Recall, what a k% confidence level states is that approximately k% of the time, the intervals you create through this process will contain the true population parameter. In this case, the confidence interval states that approximately 95% of the time, the intervals you create through this process will contain the population dog price. However, it will be false if we state it in the reverse order since our population parameter is already fixed.

##### Difficulty: ⭐️⭐️⭐️

The average score on this problem was 66%.

### Problem 11.5

For a given sample, an 90% confidence interval is narrower than a 95% confidence interval.

• True

• False

The more narrow an interval is, the less confident one is that the intervals one creates will contain the true population parameter.

##### Difficulty: ⭐️

The average score on this problem was 91%.

### Problem 11.6

If you tried to bootstrap your sample 1,000 times but accidentally sampled without replacement, the standard deviation of your test statistics is always equal to 0.

• True

• False

Note that bootstrapping form a sample without replacement just means that we’re drawing the same sample over and over again. So the resulting test statistic will be the same between each sample, and thus the std of the test statistic is 0.

##### Difficulty: ⭐️⭐️

The average score on this problem was 86%.

### Problem 11.7

You run a permutation test and store 500 simulated test statistics in an array called stats. You can construct a 95% confidence interval by finding the 2.5th and 97.5th percentiles of stats.

• True

• False

False, to calculate a 95 percent confidence interval, we use bootstrapping to add variation to our samples.

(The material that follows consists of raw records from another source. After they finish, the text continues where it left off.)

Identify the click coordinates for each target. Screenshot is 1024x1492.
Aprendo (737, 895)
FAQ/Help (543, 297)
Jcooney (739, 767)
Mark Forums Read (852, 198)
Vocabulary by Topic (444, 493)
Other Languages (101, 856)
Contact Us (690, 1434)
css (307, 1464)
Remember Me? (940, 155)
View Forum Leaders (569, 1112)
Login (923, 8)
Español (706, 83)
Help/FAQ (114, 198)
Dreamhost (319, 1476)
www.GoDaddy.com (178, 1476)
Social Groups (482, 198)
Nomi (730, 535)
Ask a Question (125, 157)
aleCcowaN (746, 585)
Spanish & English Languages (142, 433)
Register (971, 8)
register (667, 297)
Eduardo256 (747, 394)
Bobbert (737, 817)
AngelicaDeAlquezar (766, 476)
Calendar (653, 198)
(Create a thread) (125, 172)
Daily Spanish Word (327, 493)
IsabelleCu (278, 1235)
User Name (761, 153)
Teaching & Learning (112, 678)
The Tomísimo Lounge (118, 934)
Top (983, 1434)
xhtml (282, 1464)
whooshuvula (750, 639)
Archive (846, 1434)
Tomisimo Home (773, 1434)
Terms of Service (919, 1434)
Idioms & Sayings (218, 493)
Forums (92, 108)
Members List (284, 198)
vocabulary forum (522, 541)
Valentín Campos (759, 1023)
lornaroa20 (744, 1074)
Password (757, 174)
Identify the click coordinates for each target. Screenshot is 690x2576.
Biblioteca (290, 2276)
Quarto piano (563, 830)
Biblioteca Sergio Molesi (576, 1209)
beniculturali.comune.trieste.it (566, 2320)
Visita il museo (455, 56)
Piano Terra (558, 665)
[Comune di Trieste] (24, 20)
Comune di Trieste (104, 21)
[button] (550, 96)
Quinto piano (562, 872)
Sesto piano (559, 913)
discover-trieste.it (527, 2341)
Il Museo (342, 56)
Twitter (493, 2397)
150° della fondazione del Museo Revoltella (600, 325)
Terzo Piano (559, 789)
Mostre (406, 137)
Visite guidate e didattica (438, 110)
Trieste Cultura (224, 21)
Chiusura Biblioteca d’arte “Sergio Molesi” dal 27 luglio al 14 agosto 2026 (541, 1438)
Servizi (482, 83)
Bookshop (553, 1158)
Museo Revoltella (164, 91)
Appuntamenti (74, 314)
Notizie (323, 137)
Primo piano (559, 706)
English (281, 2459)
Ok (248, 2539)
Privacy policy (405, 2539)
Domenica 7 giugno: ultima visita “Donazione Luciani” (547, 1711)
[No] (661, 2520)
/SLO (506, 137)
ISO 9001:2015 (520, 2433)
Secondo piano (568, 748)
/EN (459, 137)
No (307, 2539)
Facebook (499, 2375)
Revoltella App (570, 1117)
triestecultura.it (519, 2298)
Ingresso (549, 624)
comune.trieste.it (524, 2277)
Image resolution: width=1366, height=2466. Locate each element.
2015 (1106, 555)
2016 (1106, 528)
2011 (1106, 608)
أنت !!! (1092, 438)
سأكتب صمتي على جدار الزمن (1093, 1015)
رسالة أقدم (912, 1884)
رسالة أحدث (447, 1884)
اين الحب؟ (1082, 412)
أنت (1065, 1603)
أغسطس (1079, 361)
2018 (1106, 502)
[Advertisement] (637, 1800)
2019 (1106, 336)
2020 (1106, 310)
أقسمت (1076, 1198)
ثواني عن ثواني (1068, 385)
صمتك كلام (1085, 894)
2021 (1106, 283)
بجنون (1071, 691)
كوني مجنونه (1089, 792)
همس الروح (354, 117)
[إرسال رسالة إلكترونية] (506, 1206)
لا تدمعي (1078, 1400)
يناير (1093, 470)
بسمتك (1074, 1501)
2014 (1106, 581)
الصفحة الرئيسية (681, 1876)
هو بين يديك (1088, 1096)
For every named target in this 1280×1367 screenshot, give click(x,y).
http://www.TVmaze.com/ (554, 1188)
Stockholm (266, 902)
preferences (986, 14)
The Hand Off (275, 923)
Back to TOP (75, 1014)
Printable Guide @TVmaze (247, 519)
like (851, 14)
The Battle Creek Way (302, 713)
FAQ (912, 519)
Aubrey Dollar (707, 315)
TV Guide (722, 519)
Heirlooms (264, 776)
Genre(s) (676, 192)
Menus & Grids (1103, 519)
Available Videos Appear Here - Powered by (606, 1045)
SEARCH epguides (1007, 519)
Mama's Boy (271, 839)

##### Difficulty: ⭐️⭐️⭐️⭐️

The average score on this problem was 40%.

### Problem 11.8

The distribution of sample proportions is roughly normal for large samples because of the Central Limit Theorem.

• True

• False

This is just the definition of Central Limit Theorem.

##### Difficulty: ⭐️⭐️⭐️⭐️

The average score on this problem was 43%.

### Problem 11.9

The 20th percentile of the sequence [10, 30, 50, 40, 9, 70] is 30.

• True

• False

Recall, we find the pth percentile in 4 steps:

1. Sort the collection in increasing order. [9, 10, 30, 40, 50, 70]

2. Define h to be p\% of n: h = \frac p{100} \cdot n h = \frac {20}{100} \cdot 6 = 1.2

3. If h is an integer, define k = h. Otherwise, let k be the smallest integer greater than h. Since h (which is 1.2) is not an integer, so k is 2

4. Take the kth element of the sorted collection (start counting from 1, not 0). Since 10 has an ordinal rank of 2 in the data set, the 20th percentile value of the data set is 10, not 30.

##### Difficulty: ⭐️⭐️⭐️

The average score on this problem was 66%.

### Problem 11.10

Chebyshev’s inequality implies that we can always create a 96% confidence interval from a bootstrap distribution using the mean of the distribution plus or minus 5 standard deviations.

By Chebyshev’s theorem, at least 1 - 1 / z^2 of the data is within z STD of the mean. Thus at least 1 - 1 / 5^2 = 0.96 of the data is within 5 STD of the mean.